The sample report above is a real settlement render from a demo-sandbox account (Holistic Cannabis Co. and a vendor called Summit Pre-Roll). The dollar amounts and SKU IDs are sandbox data — your live reports will reflect your own POS sales, your own splits, and your own vendors. Here's what each page does:
- Cover page — Settlement ID (e.g.,
SR-464), retailer name, vendor name, settlement period, and a Settlement Summary block showing Net Sales, Gross Vendor Payout, Waste Credits, Margin True-Up, and Net Vendor Payout side by side. Also a Remaining Inventory snippet showing how much vendor-owned product is still on shelf. - Sales Detail — the line-by-line breakdown of every SKU that sold in the period, with package ID, quantity, sale price, split percentage, and per-line payout. This is the page that answers "why am I getting paid this amount?"
- Margin Analysis — the discount reconciliation. Shows the Authorized Discount Budget (derived from your vendor's Operational Discount Budget setting), the Total Margin Shortfall (the actual discounts you ran at the register), and the Margin True-Up (the deduction from the vendor's share if you discounted past the budget, or $0 if you stayed within it).
- Waste & Credits — any product reported as waste in Metrc during the period, plus return credits, with a Total Waste Credit deducted from or added to the payout.

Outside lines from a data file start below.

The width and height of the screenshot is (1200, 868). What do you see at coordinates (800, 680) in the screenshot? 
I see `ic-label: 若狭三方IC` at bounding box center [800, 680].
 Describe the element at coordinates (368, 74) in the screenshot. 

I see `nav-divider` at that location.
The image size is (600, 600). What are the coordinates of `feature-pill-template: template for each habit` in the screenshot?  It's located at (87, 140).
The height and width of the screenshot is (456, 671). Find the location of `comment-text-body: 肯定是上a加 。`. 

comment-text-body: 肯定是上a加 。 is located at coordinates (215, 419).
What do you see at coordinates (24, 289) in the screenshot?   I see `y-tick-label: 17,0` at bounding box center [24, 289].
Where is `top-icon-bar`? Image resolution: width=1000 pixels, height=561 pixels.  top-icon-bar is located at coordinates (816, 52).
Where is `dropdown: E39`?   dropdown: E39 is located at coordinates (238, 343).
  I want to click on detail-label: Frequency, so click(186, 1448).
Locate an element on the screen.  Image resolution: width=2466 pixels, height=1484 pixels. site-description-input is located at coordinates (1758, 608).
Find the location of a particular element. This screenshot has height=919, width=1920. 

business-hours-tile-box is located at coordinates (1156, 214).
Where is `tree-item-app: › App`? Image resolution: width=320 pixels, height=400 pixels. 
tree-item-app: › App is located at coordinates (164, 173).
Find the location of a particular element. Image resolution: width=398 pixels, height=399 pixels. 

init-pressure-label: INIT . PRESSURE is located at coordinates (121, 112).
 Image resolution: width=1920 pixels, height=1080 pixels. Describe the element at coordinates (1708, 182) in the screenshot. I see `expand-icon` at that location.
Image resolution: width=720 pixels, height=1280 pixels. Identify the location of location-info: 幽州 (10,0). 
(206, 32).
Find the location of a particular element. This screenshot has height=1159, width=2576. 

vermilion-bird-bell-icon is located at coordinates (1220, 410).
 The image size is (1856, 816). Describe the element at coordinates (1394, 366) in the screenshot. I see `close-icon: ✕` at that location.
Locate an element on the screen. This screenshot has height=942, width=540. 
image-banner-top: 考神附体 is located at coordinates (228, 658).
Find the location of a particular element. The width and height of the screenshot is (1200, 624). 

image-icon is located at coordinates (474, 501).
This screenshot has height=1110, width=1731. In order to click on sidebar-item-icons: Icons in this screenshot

- Remaining Inventory — SKU-by-SKU rundown of what's still on shelf at period end, with on-hand quantity, inventory value at wholesale, days on shelf, and days until the next aging tier kicks in.
- Check page (Approve & Pay only) — a Check 21 compliant digital check, ready to print, with recipient instructions for mobile-deposit, teller deposit, and authenticity verification via QR code at
shelfspace.pro/verify. If you marked the settlement paid externally instead, this page is replaced with a "PAID EXTERNALLY" stamp.
For a deeper walkthrough of each section page-by-page, including the calculations behind the Margin True-Up and the aging-tier logic, see Reading Your Settlement Report and the blog post Anatomy of a Consignment Settlement Report.
What runs on the platform vs. what you run
The split between ShelfSpace and your team on consignment is deliberate. The platform runs the settlement engine — the POS ingest, the Metrc reconciliation, the per-vendor per-category split math, the aging-tier markdowns, the payment generation, the QuickBooks sync, the vendor portal, the settlement PDFs. You run the relationship — the vendor outreach, the contract conversation, any pushback on a specific settlement line, and the decision between Approve & Pay and Mark as paid externally. Consignment is a relationship business; the engine just makes the relationship clean to operate.